─── Available data
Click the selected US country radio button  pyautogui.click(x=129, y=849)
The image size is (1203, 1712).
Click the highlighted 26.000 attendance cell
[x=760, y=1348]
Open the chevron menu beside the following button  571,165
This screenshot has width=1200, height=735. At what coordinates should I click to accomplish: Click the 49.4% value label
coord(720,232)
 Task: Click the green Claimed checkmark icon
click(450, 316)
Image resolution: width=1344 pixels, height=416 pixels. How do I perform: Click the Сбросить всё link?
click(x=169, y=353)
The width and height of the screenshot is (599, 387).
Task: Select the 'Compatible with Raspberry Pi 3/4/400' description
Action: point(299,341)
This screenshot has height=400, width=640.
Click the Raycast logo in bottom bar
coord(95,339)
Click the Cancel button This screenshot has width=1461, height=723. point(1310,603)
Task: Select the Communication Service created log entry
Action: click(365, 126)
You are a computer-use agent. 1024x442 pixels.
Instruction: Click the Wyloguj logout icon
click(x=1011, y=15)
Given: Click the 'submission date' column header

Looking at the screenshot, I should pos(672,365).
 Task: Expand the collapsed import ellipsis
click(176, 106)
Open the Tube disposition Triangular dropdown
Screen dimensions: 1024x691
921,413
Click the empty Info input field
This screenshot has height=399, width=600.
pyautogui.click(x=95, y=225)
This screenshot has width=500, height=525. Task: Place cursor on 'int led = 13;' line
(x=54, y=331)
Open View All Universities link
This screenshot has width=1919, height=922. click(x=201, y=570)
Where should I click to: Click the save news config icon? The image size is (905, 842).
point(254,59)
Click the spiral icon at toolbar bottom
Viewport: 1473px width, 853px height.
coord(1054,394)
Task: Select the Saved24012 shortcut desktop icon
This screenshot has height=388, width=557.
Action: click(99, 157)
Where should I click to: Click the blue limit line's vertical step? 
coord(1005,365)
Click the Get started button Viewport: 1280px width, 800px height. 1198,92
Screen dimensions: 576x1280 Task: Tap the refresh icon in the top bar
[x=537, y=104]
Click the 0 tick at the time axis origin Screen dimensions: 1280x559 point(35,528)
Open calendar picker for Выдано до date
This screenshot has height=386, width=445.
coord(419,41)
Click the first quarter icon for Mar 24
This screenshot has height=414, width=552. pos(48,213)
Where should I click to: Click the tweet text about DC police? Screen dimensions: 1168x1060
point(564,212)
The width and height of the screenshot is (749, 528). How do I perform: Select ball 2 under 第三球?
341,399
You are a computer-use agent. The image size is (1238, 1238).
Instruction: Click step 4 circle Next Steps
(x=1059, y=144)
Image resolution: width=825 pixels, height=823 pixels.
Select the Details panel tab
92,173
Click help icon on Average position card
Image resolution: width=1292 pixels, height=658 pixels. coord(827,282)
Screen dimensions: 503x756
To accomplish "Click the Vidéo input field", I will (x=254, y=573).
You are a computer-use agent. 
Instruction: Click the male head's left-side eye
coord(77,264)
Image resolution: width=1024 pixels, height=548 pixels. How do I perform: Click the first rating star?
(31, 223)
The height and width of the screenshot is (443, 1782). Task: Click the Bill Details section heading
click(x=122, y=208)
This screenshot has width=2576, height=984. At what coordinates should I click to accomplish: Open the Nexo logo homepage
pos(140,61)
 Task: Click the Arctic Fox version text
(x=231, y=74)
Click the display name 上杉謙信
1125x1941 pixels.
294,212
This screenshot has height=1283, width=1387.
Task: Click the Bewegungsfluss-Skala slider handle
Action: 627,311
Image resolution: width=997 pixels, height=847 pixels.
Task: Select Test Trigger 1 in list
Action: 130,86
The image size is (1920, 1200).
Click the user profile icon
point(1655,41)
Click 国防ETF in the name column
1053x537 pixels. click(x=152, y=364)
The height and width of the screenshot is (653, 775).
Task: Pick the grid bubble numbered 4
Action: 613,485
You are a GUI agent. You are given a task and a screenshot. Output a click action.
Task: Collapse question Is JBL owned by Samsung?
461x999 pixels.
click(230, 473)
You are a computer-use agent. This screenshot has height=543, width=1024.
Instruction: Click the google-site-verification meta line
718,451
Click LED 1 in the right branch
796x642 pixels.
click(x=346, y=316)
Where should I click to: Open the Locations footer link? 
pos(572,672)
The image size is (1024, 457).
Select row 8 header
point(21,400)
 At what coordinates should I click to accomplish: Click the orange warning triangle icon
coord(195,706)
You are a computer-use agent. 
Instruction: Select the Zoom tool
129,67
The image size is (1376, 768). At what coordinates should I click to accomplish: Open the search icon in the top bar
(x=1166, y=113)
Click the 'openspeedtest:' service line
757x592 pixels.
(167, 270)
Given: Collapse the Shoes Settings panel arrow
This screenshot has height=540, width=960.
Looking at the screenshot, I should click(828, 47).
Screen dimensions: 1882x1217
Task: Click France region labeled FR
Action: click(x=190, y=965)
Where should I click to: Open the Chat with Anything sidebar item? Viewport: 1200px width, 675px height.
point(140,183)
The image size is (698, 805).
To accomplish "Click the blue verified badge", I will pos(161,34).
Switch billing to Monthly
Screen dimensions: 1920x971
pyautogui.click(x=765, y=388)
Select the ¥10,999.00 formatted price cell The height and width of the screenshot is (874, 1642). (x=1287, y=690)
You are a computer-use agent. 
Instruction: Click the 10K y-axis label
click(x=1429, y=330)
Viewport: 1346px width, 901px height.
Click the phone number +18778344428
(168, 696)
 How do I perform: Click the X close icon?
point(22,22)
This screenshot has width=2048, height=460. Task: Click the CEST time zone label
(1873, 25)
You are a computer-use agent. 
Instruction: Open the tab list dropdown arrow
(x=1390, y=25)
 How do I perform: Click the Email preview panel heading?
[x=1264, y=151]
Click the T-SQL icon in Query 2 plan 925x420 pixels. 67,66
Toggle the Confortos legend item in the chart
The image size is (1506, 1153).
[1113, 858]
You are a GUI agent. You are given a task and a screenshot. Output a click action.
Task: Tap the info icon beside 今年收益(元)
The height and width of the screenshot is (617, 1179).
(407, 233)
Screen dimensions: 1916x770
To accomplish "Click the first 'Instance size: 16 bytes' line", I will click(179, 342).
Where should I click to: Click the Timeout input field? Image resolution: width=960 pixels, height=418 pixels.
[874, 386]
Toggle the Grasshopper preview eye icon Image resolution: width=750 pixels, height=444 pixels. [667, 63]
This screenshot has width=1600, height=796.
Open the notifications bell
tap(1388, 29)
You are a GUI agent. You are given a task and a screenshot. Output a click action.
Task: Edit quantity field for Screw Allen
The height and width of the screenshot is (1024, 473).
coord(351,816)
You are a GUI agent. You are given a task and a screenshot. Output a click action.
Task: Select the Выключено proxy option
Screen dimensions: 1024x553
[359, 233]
──────
Work request
Type out the entries again, word for word.

Written reply
Click the selected US country radio button  pyautogui.click(x=129, y=849)
The image size is (1203, 1712).
Click the highlighted 26.000 attendance cell
[x=760, y=1348]
Open the chevron menu beside the following button  571,165
This screenshot has width=1200, height=735. At what coordinates should I click to accomplish: Click the 49.4% value label
coord(720,232)
 Task: Click the green Claimed checkmark icon
click(450, 316)
Image resolution: width=1344 pixels, height=416 pixels. How do I perform: Click the Сбросить всё link?
click(x=169, y=353)
The width and height of the screenshot is (599, 387).
Task: Select the 'Compatible with Raspberry Pi 3/4/400' description
Action: point(299,341)
This screenshot has height=400, width=640.
Click the Raycast logo in bottom bar
coord(95,339)
Click the Cancel button This screenshot has width=1461, height=723. point(1310,603)
Task: Select the Communication Service created log entry
Action: click(365, 126)
You are a computer-use agent. 1024x442 pixels.
Instruction: Click the Wyloguj logout icon
click(x=1011, y=15)
Given: Click the 'submission date' column header

Looking at the screenshot, I should pos(672,365).
 Task: Expand the collapsed import ellipsis
click(176, 106)
Open the Tube disposition Triangular dropdown
Screen dimensions: 1024x691
921,413
Click the empty Info input field
This screenshot has height=399, width=600.
pyautogui.click(x=95, y=225)
This screenshot has width=500, height=525. Task: Place cursor on 'int led = 13;' line
(x=54, y=331)
Open View All Universities link
This screenshot has width=1919, height=922. click(x=201, y=570)
Where should I click to: Click the save news config icon? The image size is (905, 842).
point(254,59)
Click the spiral icon at toolbar bottom
Viewport: 1473px width, 853px height.
coord(1054,394)
Task: Select the Saved24012 shortcut desktop icon
This screenshot has height=388, width=557.
Action: click(99, 157)
Where should I click to: Click the blue limit line's vertical step? 
coord(1005,365)
Click the Get started button Viewport: 1280px width, 800px height. 1198,92
Screen dimensions: 576x1280 Task: Tap the refresh icon in the top bar
[x=537, y=104]
Click the 0 tick at the time axis origin Screen dimensions: 1280x559 point(35,528)
Open calendar picker for Выдано до date
This screenshot has height=386, width=445.
coord(419,41)
Click the first quarter icon for Mar 24
This screenshot has height=414, width=552. pos(48,213)
Where should I click to: Click the tweet text about DC police? Screen dimensions: 1168x1060
point(564,212)
The width and height of the screenshot is (749, 528). How do I perform: Select ball 2 under 第三球?
341,399
You are a computer-use agent. The image size is (1238, 1238).
Instruction: Click step 4 circle Next Steps
(x=1059, y=144)
Image resolution: width=825 pixels, height=823 pixels.
Select the Details panel tab
92,173
Click help icon on Average position card
Image resolution: width=1292 pixels, height=658 pixels. coord(827,282)
Screen dimensions: 503x756
To accomplish "Click the Vidéo input field", I will (x=254, y=573).
You are a computer-use agent. 
Instruction: Click the male head's left-side eye
coord(77,264)
Image resolution: width=1024 pixels, height=548 pixels. How do I perform: Click the first rating star?
(31, 223)
The height and width of the screenshot is (443, 1782). Task: Click the Bill Details section heading
click(x=122, y=208)
This screenshot has width=2576, height=984. At what coordinates should I click to accomplish: Open the Nexo logo homepage
pos(140,61)
 Task: Click the Arctic Fox version text
(x=231, y=74)
Click the display name 上杉謙信
1125x1941 pixels.
294,212
This screenshot has height=1283, width=1387.
Task: Click the Bewegungsfluss-Skala slider handle
Action: 627,311
Image resolution: width=997 pixels, height=847 pixels.
Task: Select Test Trigger 1 in list
Action: 130,86
The image size is (1920, 1200).
Click the user profile icon
point(1655,41)
Click 国防ETF in the name column
1053x537 pixels. click(x=152, y=364)
The height and width of the screenshot is (653, 775).
Task: Pick the grid bubble numbered 4
Action: 613,485
You are a GUI agent. You are given a task and a screenshot. Output a click action.
Task: Collapse question Is JBL owned by Samsung?
461x999 pixels.
click(230, 473)
You are a computer-use agent. This screenshot has height=543, width=1024.
Instruction: Click the google-site-verification meta line
718,451
Click LED 1 in the right branch
796x642 pixels.
click(x=346, y=316)
Where should I click to: Open the Locations footer link? 
pos(572,672)
The image size is (1024, 457).
Select row 8 header
point(21,400)
 At what coordinates should I click to accomplish: Click the orange warning triangle icon
coord(195,706)
You are a computer-use agent. 
Instruction: Select the Zoom tool
129,67
The image size is (1376, 768). At what coordinates should I click to accomplish: Open the search icon in the top bar
(x=1166, y=113)
Click the 'openspeedtest:' service line
757x592 pixels.
(167, 270)
Given: Collapse the Shoes Settings panel arrow
This screenshot has height=540, width=960.
Looking at the screenshot, I should click(828, 47).
Screen dimensions: 1882x1217
Task: Click France region labeled FR
Action: click(x=190, y=965)
Where should I click to: Open the Chat with Anything sidebar item? Viewport: 1200px width, 675px height.
point(140,183)
The image size is (698, 805).
To accomplish "Click the blue verified badge", I will pos(161,34).
Switch billing to Monthly
Screen dimensions: 1920x971
pyautogui.click(x=765, y=388)
Select the ¥10,999.00 formatted price cell The height and width of the screenshot is (874, 1642). (x=1287, y=690)
You are a computer-use agent. 
Instruction: Click the 10K y-axis label
click(x=1429, y=330)
Viewport: 1346px width, 901px height.
Click the phone number +18778344428
(168, 696)
 How do I perform: Click the X close icon?
point(22,22)
This screenshot has width=2048, height=460. Task: Click the CEST time zone label
(1873, 25)
You are a computer-use agent. 
Instruction: Open the tab list dropdown arrow
(x=1390, y=25)
 How do I perform: Click the Email preview panel heading?
[x=1264, y=151]
Click the T-SQL icon in Query 2 plan 925x420 pixels. 67,66
Toggle the Confortos legend item in the chart
The image size is (1506, 1153).
[1113, 858]
You are a GUI agent. You are given a task and a screenshot. Output a click action.
Task: Tap the info icon beside 今年收益(元)
The height and width of the screenshot is (617, 1179).
(407, 233)
Screen dimensions: 1916x770
To accomplish "Click the first 'Instance size: 16 bytes' line", I will click(179, 342).
Where should I click to: Click the Timeout input field? Image resolution: width=960 pixels, height=418 pixels.
[874, 386]
Toggle the Grasshopper preview eye icon Image resolution: width=750 pixels, height=444 pixels. [667, 63]
This screenshot has width=1600, height=796.
Open the notifications bell
tap(1388, 29)
You are a GUI agent. You are given a task and a screenshot. Output a click action.
Task: Edit quantity field for Screw Allen
The height and width of the screenshot is (1024, 473).
coord(351,816)
You are a GUI agent. You are given a task and a screenshot. Output a click action.
Task: Select the Выключено proxy option
Screen dimensions: 1024x553
[359, 233]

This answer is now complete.